### 演習課題
1. ワイヤシールの文章をもとに、次の問いに答えてください。
(a) 管状物の最大内径は何mm以下とされていますか。
(b) 電気ハーネスにワイヤスプライスが広く使用されているのはどの産業ですか。
(c) 最も一般的なスプライス構成の一つとして挙げられているものは何ですか。
2. ワイヤシールの文章のうち、「ワイヤシール用製品及びワイヤシール方法」から「上述の用途に特に利益がある。」までを一字一句違えずに書き写してください。
3. ワイヤシールの文章を、最後に示された文の後から書き継いでください。

### 本文

説明

ワイヤシール用製品及びワイヤシール方法

【解決手段】ワイヤスプライスを形成するための熱収縮可能な管状物は、(i)熱収縮可能な外被材料と、(ii)チキソ性を有し熱流動可能な接着剤の内層とを具備する。この管状物は、15mm以下の最大内径及び100mm以下の最大長さの少なくともいずれか一方を有する。

【発明の詳細な説明】
【技術分野】
【0001】
本発明は、ワイヤをシール(封止)するための製品及び方法に関する。
【背景技術】
【0002】
自動車産業において、電気ハーネスにワイヤスプライスが広く使用されている。製品環境においてスプライスを封止する必要がある他の状況に適用可能であるが、本発明は上述の用途に特に利益がある。
【0003】
自動車産業において電気ハーネス内でスプライスされたワイヤを保護するために、寸法が回復可能なチューブを使用することが多い。最も一般的なスプライス構成の一つに「インラインスプライス」がある。インラインスプライスにおいて、スプライスされる各ワイヤは、裸の導電性ワイヤを露出するために、例えば一端又は1箇所以上の他の場所でワイヤの絶縁被覆が除去される。次に、結合されるワイヤは、必要に応じて露出した裸ワイヤ全てが互いにほぼ平行且つ重なった状態で配置される。他の種類のスプライスには、絶縁被覆を除去しないものがある。

### データ行
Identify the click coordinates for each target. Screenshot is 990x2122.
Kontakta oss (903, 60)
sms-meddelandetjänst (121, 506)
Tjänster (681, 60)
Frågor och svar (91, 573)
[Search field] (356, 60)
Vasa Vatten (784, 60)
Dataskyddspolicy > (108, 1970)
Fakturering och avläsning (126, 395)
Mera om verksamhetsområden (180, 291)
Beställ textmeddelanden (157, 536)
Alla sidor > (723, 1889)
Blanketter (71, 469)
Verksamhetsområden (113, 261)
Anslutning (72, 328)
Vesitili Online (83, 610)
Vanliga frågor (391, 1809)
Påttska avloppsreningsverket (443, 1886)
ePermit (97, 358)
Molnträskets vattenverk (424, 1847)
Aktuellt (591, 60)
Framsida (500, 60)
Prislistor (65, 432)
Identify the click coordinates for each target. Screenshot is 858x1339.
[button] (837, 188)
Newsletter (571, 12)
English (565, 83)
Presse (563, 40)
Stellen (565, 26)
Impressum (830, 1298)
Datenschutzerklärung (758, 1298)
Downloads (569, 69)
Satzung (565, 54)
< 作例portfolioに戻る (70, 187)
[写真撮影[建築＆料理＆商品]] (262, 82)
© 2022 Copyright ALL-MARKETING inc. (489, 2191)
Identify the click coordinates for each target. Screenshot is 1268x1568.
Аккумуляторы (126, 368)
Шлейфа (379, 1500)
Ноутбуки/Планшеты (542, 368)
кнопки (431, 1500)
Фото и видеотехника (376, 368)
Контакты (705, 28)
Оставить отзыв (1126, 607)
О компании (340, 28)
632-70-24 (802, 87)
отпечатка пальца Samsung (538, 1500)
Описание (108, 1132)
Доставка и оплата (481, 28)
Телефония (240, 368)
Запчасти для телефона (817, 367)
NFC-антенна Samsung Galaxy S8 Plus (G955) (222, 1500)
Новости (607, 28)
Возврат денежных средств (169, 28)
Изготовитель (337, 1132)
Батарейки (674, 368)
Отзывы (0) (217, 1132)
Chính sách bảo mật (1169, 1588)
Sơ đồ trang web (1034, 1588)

### 解答一覧
1.
(a) 15mm以下
(b) 自動車産業
(c) インラインスプライス

2.
ワイヤシール用製品及びワイヤシール方法

【解決手段】ワイヤスプライスを形成するための熱収縮可能な管状物は、(i)熱収縮可能な外被材料と、(ii)チキソ性を有し熱流動可能な接着剤の内層とを具備する。この管状物は、15mm以下の最大内径及び100mm以下の最大長さの少なくともいずれか一方を有する。

【発明の詳細な説明】
【技術分野】
【0001】
本発明は、ワイヤをシール(封止)するための製品及び方法に関する。
【背景技術】
【0002】
自動車産業において、電気ハーネスにワイヤスプライスが広く使用されている。製品環境においてスプライスを封止する必要がある他の状況に適用可能であるが、本発明は上述の用途に特に利益がある。

3.
【0004】
次に、裸ワイヤは、スプライスの「小塊(ナゲット;nugget)」を形成するために、圧着され、溶接され、半田接続され又は他の方法で結合されることが代表的であるが、必ずしも必要ではない。その後、ナゲット及び隣接する露出導体は、外部環境から保護され封止されなければならない。ナゲットを保護し、水分及び他の混入物質から封止するための好適な手段は、寸法回復可能なチューブ内にナゲットを包み込むことである。この寸法回復可能なチューブは、封止材又は接着剤の内装(ライナ)を有することにより、ワイヤシールを形成する。ナゲットの周囲でチューブに熱回復(収縮)を同時に生じさせながら、封止材又は接着剤を流動化させるために、代表的には加熱される。チューブは露出ワイヤの周囲で収縮し、接着剤又は封止材はチューブ内で流れ、露出ワイヤを覆うと共に封止する。接着剤又は封止材も、ワイヤに沿って流れ、剥がされていない絶縁被覆の一部に接触すると共に覆う。これにより、露出ワイヤの全長及びスプライスナゲットにわたって絶縁被覆の始まりまで封止するので、ワイヤの絶縁被覆内部の導体に沿ってスプライス内への水の浸入を防止する。ワイヤ突き当てスプライス、及びリング端子又は他の接続デバイスへのワイヤスプライスも、このようにして封止し保護することができる。
【0005】
さらに、熱収縮チューブと組み合わせて接着剤のインサートを使用して、コネクタを水の浸入から封止し、ワイヤ束を封鎖することができる。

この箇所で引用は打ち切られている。